Themes in this story include free will, heavenly realms (underground), the trickster/creator figure, transformation and the relationship between humanity and non-human animals. San religion also included the notion that spirits of humans and animals could go into the form of the other. Kaagen, the sometimes man, sometimes preying mantis, had a favorite animal, the eland. He punished his son for killing an eland by making humans hunt the eland in spite of the fact that they will rarely succeed. Eland were represented in much San art. Women are initiated into society by acting out the scene of joining a herd of eland (which is acted out by the other women). Men are initiated into society by a procession of eland hunters. Men wear cloaks as a symbol of a man wearing his wife. The eland is also a symbol meant to mediate between men and women. Both in the hunt of the male and in the menses of the woman, important blood is spilled. The blood of the eland is an important symbol.
The sources for this information comes from European descriptions of dances in the 18th century. San also told ethnographers about their stories in the 19th century. Current ethnogrophies in Namibia and Botswana also reveal parallel stories. We also have cultural artifacts and art left behind.
In one San story, "The Great Thirst", there are many elements shared with the creation story. Animals as a source of change, transformation and blood as life are three important themes. There are three worlds, the heavenly realm, the everyday world and the underworld. Those with strong spiritual power can move between the two realms. Humans and animals have obligations to each other. Another important theme is the ability of animals and people to transform into one another. Animals are also often portrayed as doing human things, such as in "The Lion and the Jackals".

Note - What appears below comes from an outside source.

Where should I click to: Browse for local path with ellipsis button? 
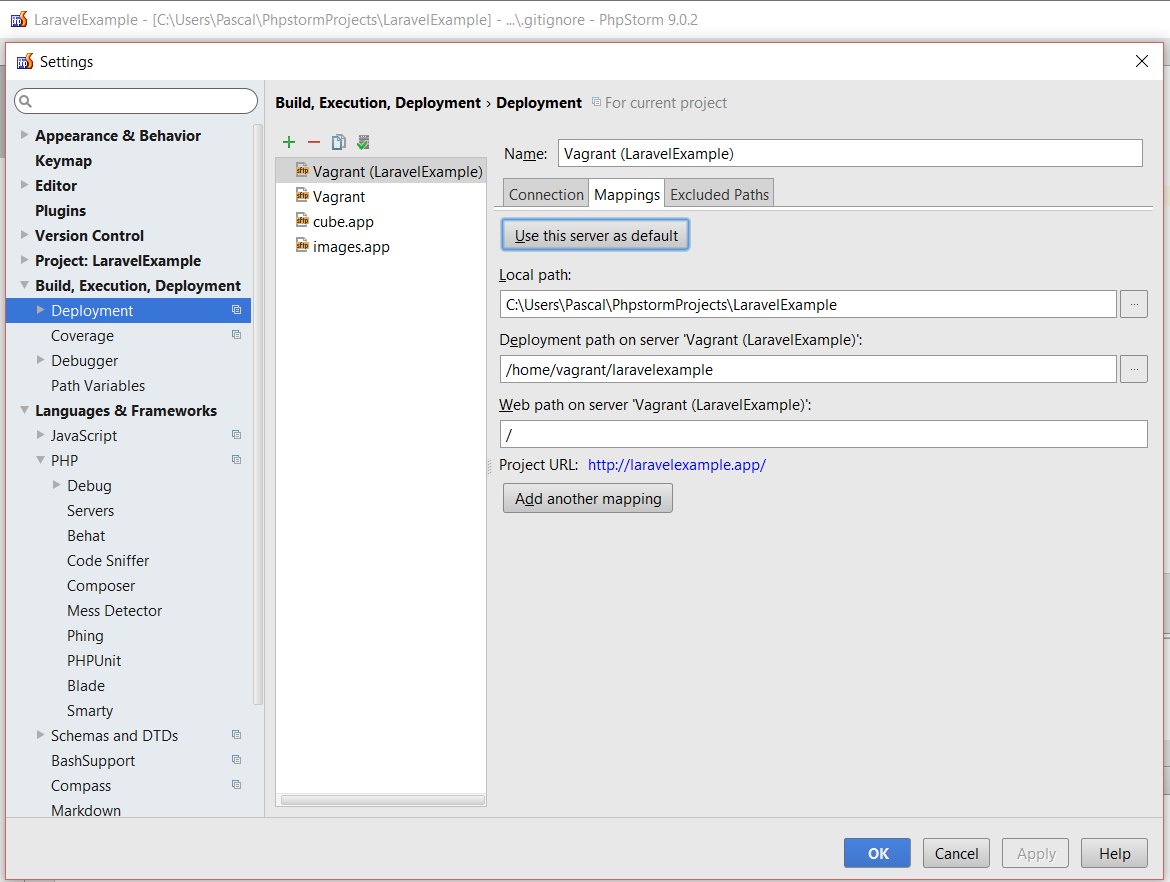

Let's now consider Christian cosmology. The Christian settlers in 18th century South Africa did not expect their God to manifest himself in the real world. Rather, God lives in one of three realms: heaven. The other two realms are the world of humans and the underworld, or hell. In the Great Chain of Being, we see how God stands at the top of a hierarchy that goes all the way down to humans, animals, plants and even demons. Only God and angels are higher on the hierarchy than humans.
How did the Khoisan use the land? They moved around, following game, water and seasonal shellfish. They would use the same sites again and again although they maintained no permanent settlements. Wealth was measured by livestock. Contrast this with the way that settlers used land. They practiced extensive grazing and settled agriculture. Long term settled agriculture was facilitated by land rights. Land was demarcated, owned permanently (if one chooses) owned and alienable, meaning it can be transferred to heirs, or other people. People could either get a free hold grant, where the land was permanently owned. There were also loan farms, where people leased their land for a year. In practice, people held these leases for decades and transferred them to heirs. Settlers measured wealth in land, livestock, slaves and material culture such as houses and other structures.

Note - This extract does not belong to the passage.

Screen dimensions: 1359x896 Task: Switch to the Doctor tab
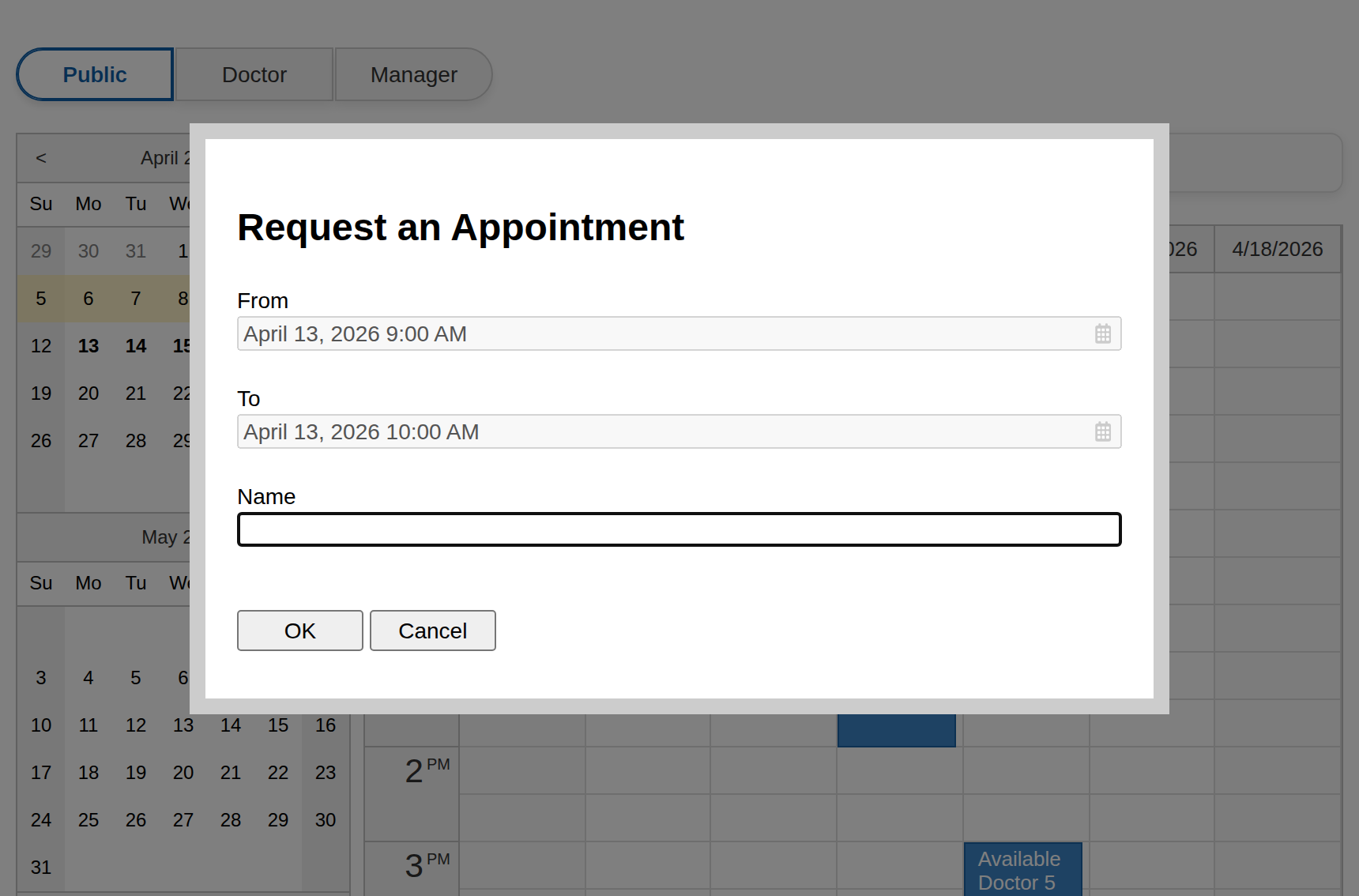254,73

Dr. Mitchell thinks that settlers had many similarities with Khoisan culture. Older South African nationalistic histories claim that the two cultures are irreconcilably different. She thinks that there were large differences between settlers, where some were limited in material resources and mobility, whereas other settlers had larger markers of wealth such as vineyards. She acknowledges that each interpretation has its own point to make, however.

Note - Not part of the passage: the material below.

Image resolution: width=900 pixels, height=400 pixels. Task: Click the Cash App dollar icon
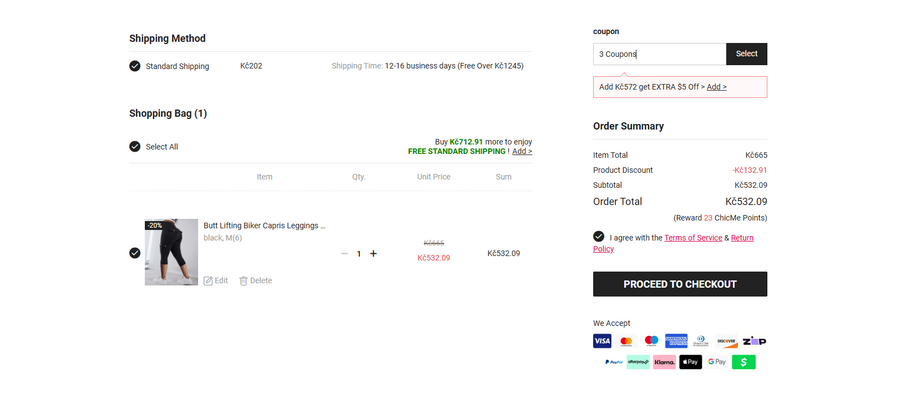pyautogui.click(x=743, y=362)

Origin myths are very revealing about a culture. They are cosmological insofar as they are about the nature of the cosmos, or the existence of the universe. This is the San creation story. In the beginning, humans and animals lived together with Kaggen, the creator and a trickster. They lived underneath the earth until Kaagen made a whole for the humans to rise to the surface. Some animals were able to get to the surface not through the hole but through the branches of a tree that had been planted next to the hole. Kaagen gathered the people and animals and warned the humans not to use fire. After the sun set, humans were afraid and cold without the sun's light. The animals, however, had natural adaptations to see in the dark and stay warm. The humans decided to light a fire, which scared the animals away and forced them to live in caves, trees and mountains.
Themes in this story include free will, heavenly realms (underground), the trickster/creator figure, transformation and the relationship between humanity and non-human animals. San religion also included the notion that spirits of humans and animals could go into the form of the other. Kaagen, the sometimes man, sometimes preying mantis, had a favorite animal, the eland. He punished his son for killing an eland by making humans hunt the eland in spite of the fact that they will rarely succeed. Eland were represented in much San art. Women are initiated into society by acting out the scene of joining a herd of eland (which is acted out by the other women). Men are initiated into society by a procession of eland hunters. Men wear cloaks as a symbol of a man wearing his wife. The eland is also a symbol meant to mediate between men and women. Both in the hunt of the male and in the menses of the woman, important blood is spilled. The blood of the eland is an important symbol.
The sources for this information comes from European descriptions of dances in the 18th century. San also told ethnographers about their stories in the 19th century. Current ethnogrophies in Namibia and Botswana also reveal parallel stories. We also have cultural artifacts and art left behind.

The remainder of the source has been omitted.